TILT GOES THE BALANCE OF POWER
The Astron shifted the balance of power to the Far East. Switzerland was no longer the world’s watch production leader. The Swiss watch industry entered a two-decade-long tailspin between 1970 and 1988.
Swiss watch employment fell from 90,000 to 28,000. Astron brought a quantum leap in watch accuracy not to mention a quantum change in watch styling. The quartz was here to stay.
SIZE MATTERED IN THE ‘60s
How do you make a power source small enough to fit in a watch case? Bigger watch case sizes were not popular then. Legendary designer Gerald Genta introduced the Patek Philippe Nautilus. Everyone thought the watch was too big. The 42mm case watch earned the name the jumbo.
Now a legend, Nautilus took a while to catch on. Most cases before the Nautilus were in the 32 mm to 38 mm range. Today, cases can range to 52 mm!
The ideal watch is accurate, never stops, and is beautiful.
— Seiko executive Tsuneya Nakamura
SEIKO WON THE RACE
Seiko marketed the world’s first quartz watch. The Seiko Quartz Astron appeared on the market in Tokyo on Christmas Day in 1969.

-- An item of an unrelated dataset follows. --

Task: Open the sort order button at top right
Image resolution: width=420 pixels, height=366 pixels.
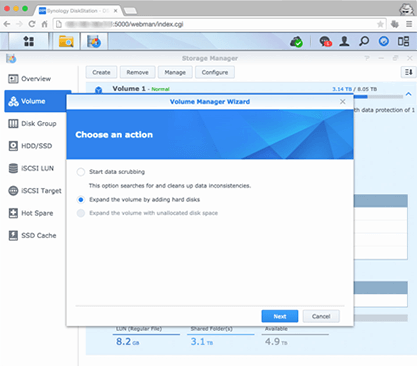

Immediately after its debut, Seiko opened the patents to the world. They limited the production of the Astron to 100 pieces. The Astron was offered in an 18k solid gold case with a leather strap. In 1969, these analog dial watches sold for 450,000 yen ($1,250). About the same price as a 1969 Toyota Corolla.
A WARM WELCOME TO ICE CREAM AND POCKET WATCHES
The Seiko history of watchmaking stretches back to the late 1800s. History buffs will know it as the Meiji period. Japan opened its doors. The Meiji era welcomed everything from ice cream to western dress. Japan welcomed marvels of every kind, mechanical watches included.
SEIKO MADE A BOLD STEP FORWARD
Collectors shell out big money for their prized mechanical Swiss watches. Quartz does not command the big bucks. Seiko made a bold step forward by introducing the Grand Seiko.
Grand Seiko aligned the company with Swiss quality and craftsmanship. The Grand Seiko high line can hold its own with the biggest Swiss names. Not a surprise.
QUARTZ IS HERE TO STAY
Seiko set the global standard with this powerful statement. Today most quartz watches use the system Seiko developed. Seiko’s giant leap in 1969 changed wristwatches forever.